The difference arises in handing the JSON data. We use a library called ArduinoJSON to handle JSON.

        String jsonString = client.readStringUntil('\n');
        jsonString.trim();

        DynamicJsonDocument doc(200);

        DeserializationError error = deserializeJson(doc, jsonString);
        if (error) {
          Serial.println("parseObject() failed");
        } else {
          int pwmL = doc["pwmL"];
          int pwmR = doc["pwmR"];
          Serial.printf("\n L - %d , R - %d\n", pwmL, pwmR); 
          motorL(pwmL);
          motorR(pwmR);
        }

client.readStringUntil('\n') is used to read the bytes over TCP until we reach the new line character.
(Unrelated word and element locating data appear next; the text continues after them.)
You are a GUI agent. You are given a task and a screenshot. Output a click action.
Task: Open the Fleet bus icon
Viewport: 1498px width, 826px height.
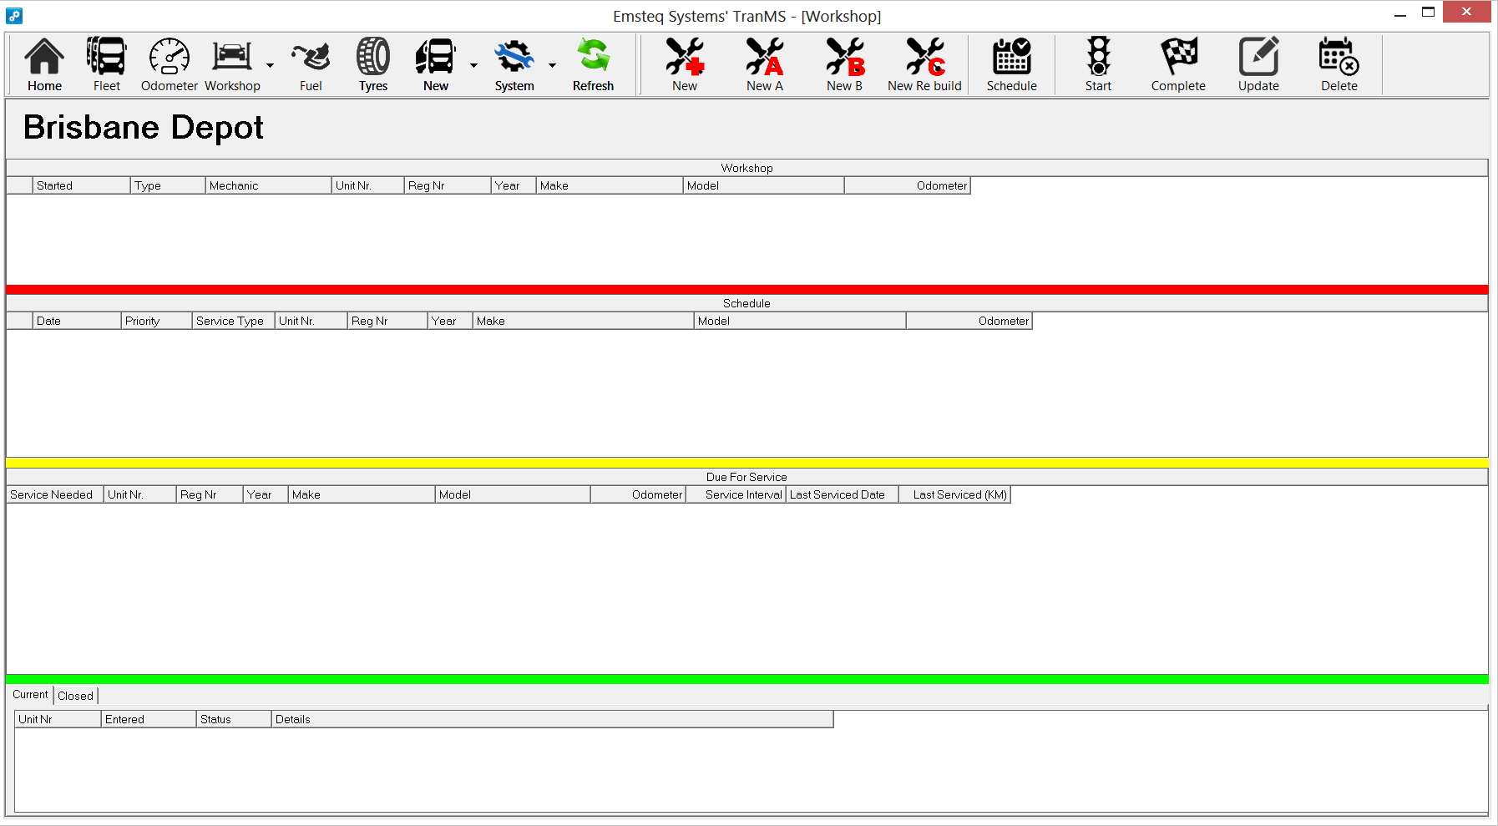pyautogui.click(x=107, y=57)
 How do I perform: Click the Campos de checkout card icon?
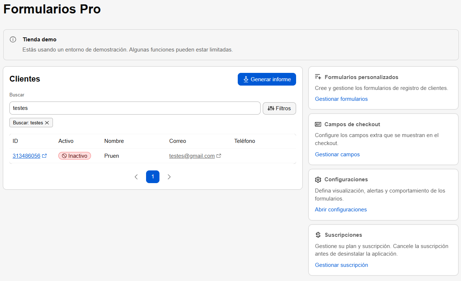pos(318,124)
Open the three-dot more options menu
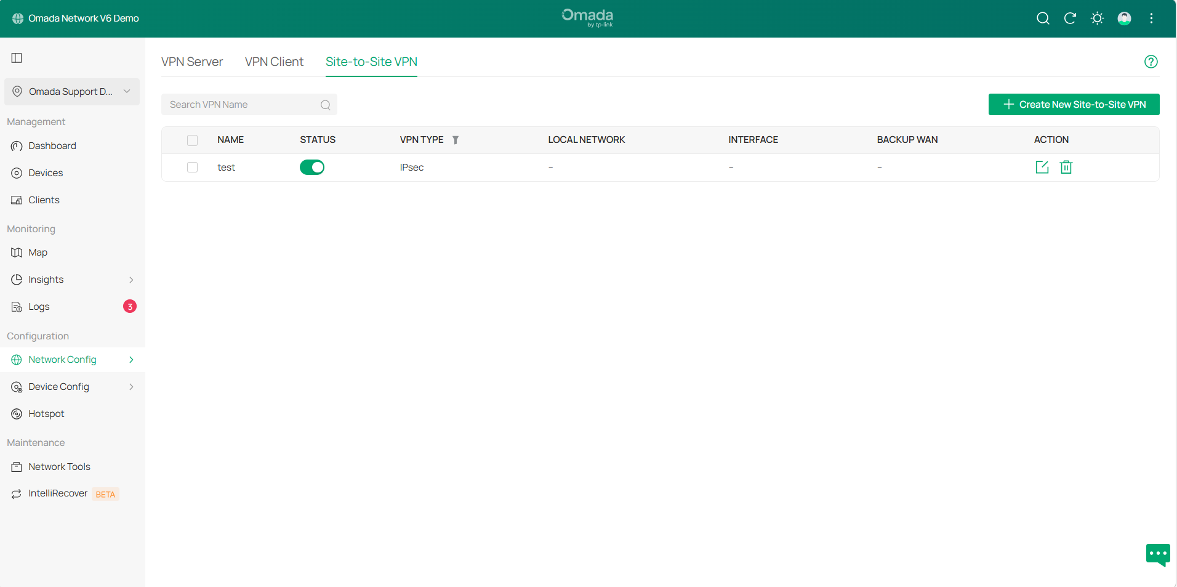 pos(1151,18)
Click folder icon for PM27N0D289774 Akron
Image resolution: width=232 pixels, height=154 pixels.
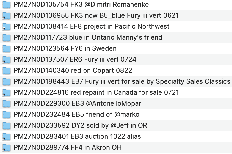click(6, 147)
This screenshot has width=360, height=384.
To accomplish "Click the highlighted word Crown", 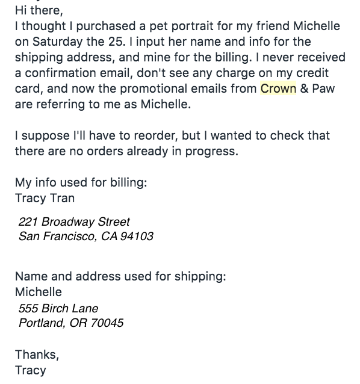I will pos(278,88).
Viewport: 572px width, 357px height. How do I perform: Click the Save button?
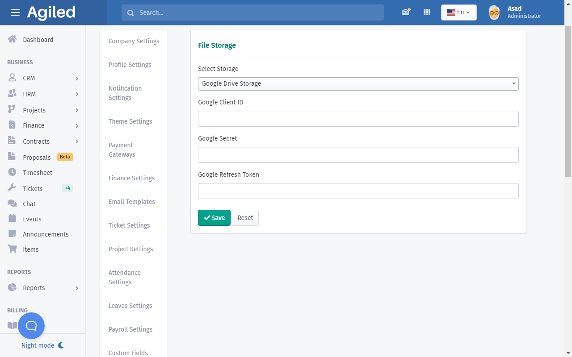(214, 218)
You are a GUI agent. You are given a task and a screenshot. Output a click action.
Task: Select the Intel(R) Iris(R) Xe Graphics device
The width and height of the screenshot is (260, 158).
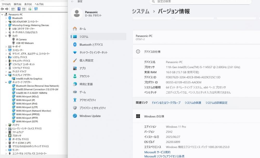pos(29,79)
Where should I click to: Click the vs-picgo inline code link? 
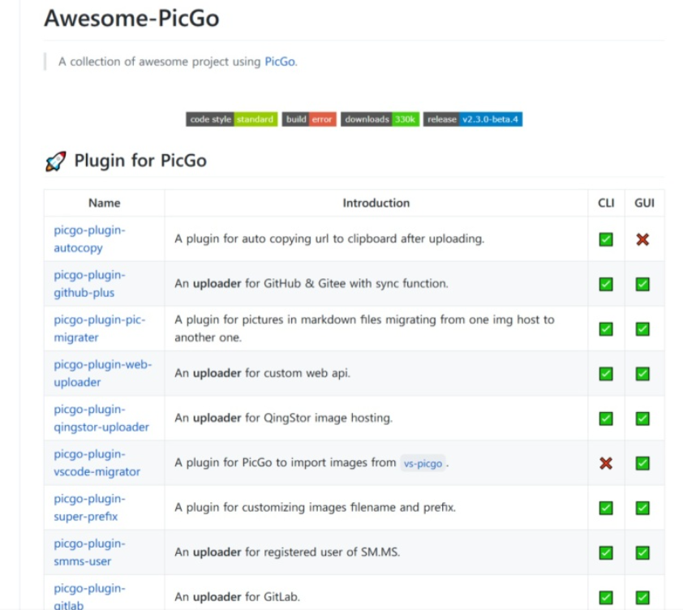423,463
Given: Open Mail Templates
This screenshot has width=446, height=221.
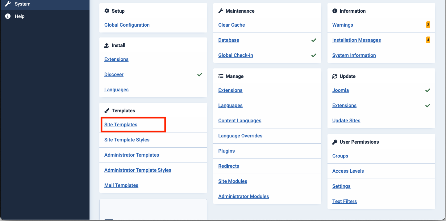Looking at the screenshot, I should click(x=121, y=185).
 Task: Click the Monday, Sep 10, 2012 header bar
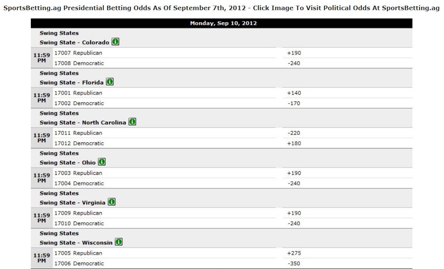[221, 23]
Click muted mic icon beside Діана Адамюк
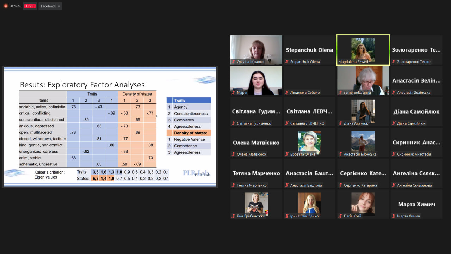Image resolution: width=451 pixels, height=254 pixels. click(x=340, y=123)
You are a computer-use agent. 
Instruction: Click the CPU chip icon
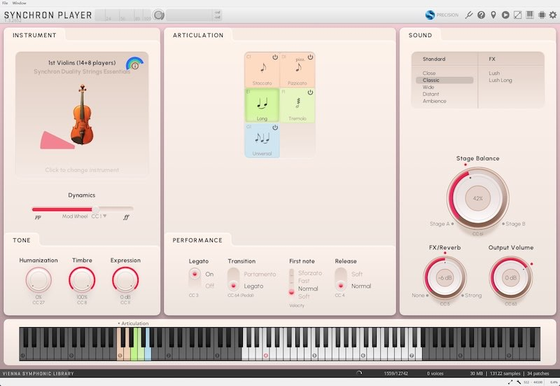[x=542, y=15]
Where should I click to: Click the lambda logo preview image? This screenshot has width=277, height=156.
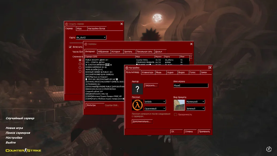(137, 105)
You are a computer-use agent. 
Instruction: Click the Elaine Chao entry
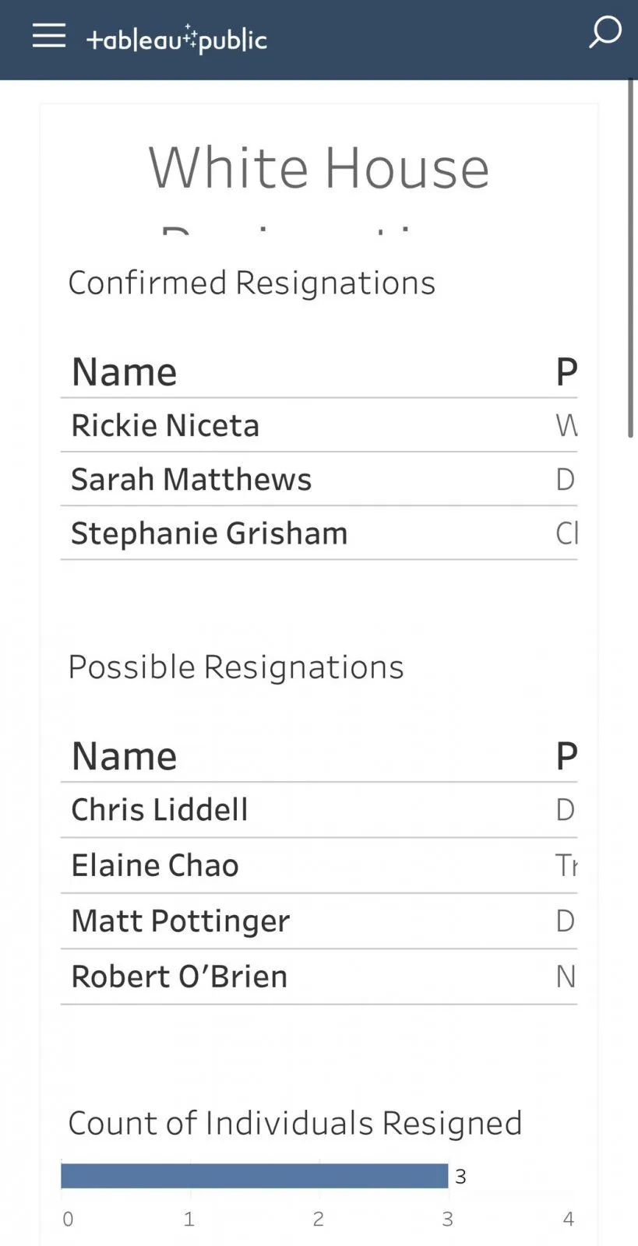point(154,865)
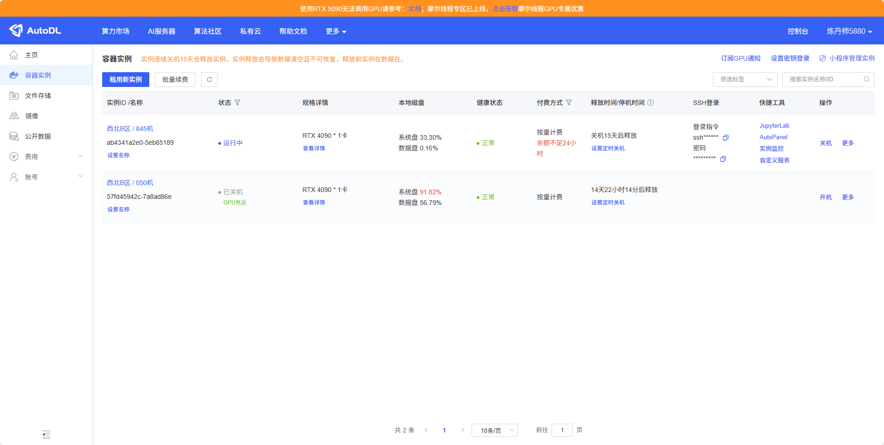
Task: Expand the 更多 navigation menu
Action: click(x=335, y=31)
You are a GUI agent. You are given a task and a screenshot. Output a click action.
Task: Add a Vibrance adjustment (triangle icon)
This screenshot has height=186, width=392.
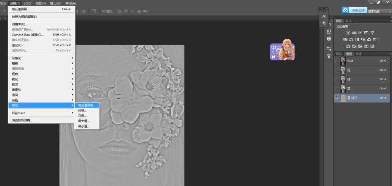[372, 33]
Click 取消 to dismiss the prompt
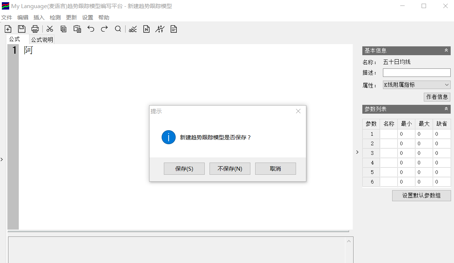 pyautogui.click(x=275, y=168)
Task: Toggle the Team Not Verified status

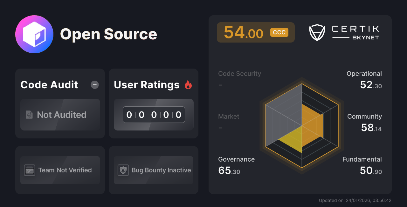Action: [60, 170]
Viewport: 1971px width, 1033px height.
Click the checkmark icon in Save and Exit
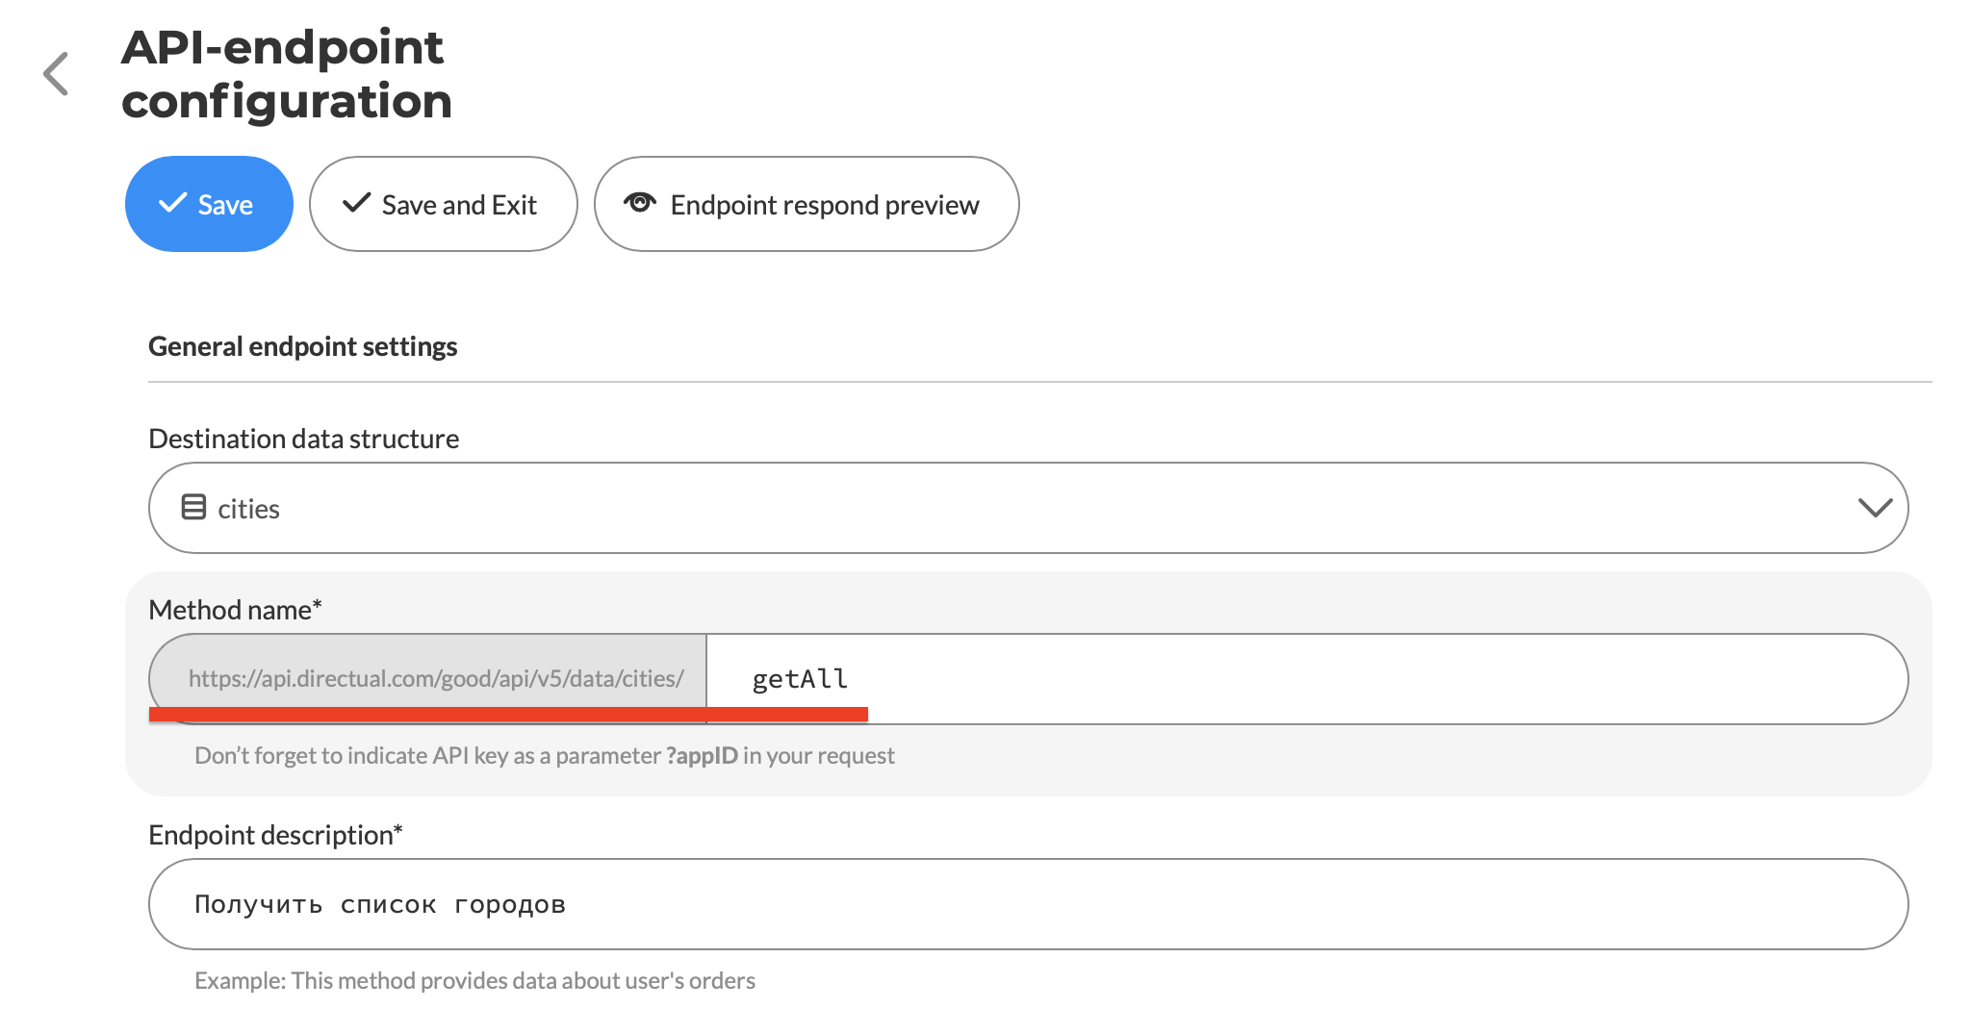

And jsonString.trim() is used to remove the newline character.

We define a DynamicJsonDocument. This acts like the dictionary we use in python.

We use thedeserializeJson function to convert the jsonString into a dictionary. In case there is any error, it is stored in error. Otherwise, the parsed JSON document is stored in doc. Once we get the dictionary in doc, we can access the pwm simply like we did in python itself.

Once we get the pwm values needed, we give it to the left and right motors.